▶ ACTIVITY:
Give back exactly the lines spanning from the one containing "Viewport: 756px width, 540px height." to the final line of the records below, and no others.

▶ SUPPLIED ENTRIES:
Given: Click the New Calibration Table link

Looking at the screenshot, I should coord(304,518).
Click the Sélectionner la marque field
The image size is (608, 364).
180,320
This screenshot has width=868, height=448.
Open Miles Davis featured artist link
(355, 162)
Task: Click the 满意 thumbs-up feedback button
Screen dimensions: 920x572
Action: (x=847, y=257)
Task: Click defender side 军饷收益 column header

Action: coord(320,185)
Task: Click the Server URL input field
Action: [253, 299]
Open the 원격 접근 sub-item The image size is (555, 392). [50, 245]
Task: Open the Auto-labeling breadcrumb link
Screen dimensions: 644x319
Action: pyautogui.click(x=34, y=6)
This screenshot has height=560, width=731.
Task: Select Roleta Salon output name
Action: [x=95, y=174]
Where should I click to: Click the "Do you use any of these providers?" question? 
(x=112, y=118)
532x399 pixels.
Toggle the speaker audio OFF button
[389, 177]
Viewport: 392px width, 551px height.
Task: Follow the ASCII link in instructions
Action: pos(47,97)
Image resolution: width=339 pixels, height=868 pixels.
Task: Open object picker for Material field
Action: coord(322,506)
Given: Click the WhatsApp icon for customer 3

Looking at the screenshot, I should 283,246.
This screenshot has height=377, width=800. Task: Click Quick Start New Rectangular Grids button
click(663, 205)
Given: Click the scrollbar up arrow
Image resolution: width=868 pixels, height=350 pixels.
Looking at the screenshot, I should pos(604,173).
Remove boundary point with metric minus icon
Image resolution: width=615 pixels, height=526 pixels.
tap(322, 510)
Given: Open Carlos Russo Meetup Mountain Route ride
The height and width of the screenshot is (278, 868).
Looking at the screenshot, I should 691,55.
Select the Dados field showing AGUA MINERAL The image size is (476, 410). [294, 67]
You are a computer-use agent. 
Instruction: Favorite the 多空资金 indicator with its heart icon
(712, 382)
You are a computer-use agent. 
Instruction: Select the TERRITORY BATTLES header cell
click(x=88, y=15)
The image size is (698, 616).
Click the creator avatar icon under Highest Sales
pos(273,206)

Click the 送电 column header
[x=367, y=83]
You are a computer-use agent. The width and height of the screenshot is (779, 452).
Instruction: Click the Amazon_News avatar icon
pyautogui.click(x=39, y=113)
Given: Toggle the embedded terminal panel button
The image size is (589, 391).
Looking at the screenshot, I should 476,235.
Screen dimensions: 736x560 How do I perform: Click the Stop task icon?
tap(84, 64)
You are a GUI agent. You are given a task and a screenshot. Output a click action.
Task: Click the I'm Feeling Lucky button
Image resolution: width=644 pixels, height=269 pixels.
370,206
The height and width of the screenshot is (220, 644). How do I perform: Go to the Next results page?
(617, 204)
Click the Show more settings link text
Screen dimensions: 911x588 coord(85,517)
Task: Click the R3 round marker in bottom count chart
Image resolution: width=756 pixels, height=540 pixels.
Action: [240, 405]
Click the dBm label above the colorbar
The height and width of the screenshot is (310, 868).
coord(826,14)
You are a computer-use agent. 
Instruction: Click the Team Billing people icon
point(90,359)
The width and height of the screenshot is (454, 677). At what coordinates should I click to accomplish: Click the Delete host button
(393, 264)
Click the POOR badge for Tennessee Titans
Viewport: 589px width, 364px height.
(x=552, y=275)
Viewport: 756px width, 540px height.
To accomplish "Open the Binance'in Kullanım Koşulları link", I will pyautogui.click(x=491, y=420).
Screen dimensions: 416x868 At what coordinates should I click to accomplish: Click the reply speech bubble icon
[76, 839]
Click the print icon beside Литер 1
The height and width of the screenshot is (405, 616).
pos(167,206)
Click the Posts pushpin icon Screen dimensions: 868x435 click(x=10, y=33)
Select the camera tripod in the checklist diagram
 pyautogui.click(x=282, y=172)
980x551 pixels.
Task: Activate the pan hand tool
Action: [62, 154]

▶ ANSWER TO THIS TASK:
Viewport: 756px width, 540px height.
To accomplish "Open the Binance'in Kullanım Koşulları link", I will pyautogui.click(x=491, y=420).
Screen dimensions: 416x868 At what coordinates should I click to accomplish: Click the reply speech bubble icon
[76, 839]
Click the print icon beside Литер 1
The height and width of the screenshot is (405, 616).
pos(167,206)
Click the Posts pushpin icon Screen dimensions: 868x435 click(x=10, y=33)
Select the camera tripod in the checklist diagram
 pyautogui.click(x=282, y=172)
980x551 pixels.
Task: Activate the pan hand tool
Action: [62, 154]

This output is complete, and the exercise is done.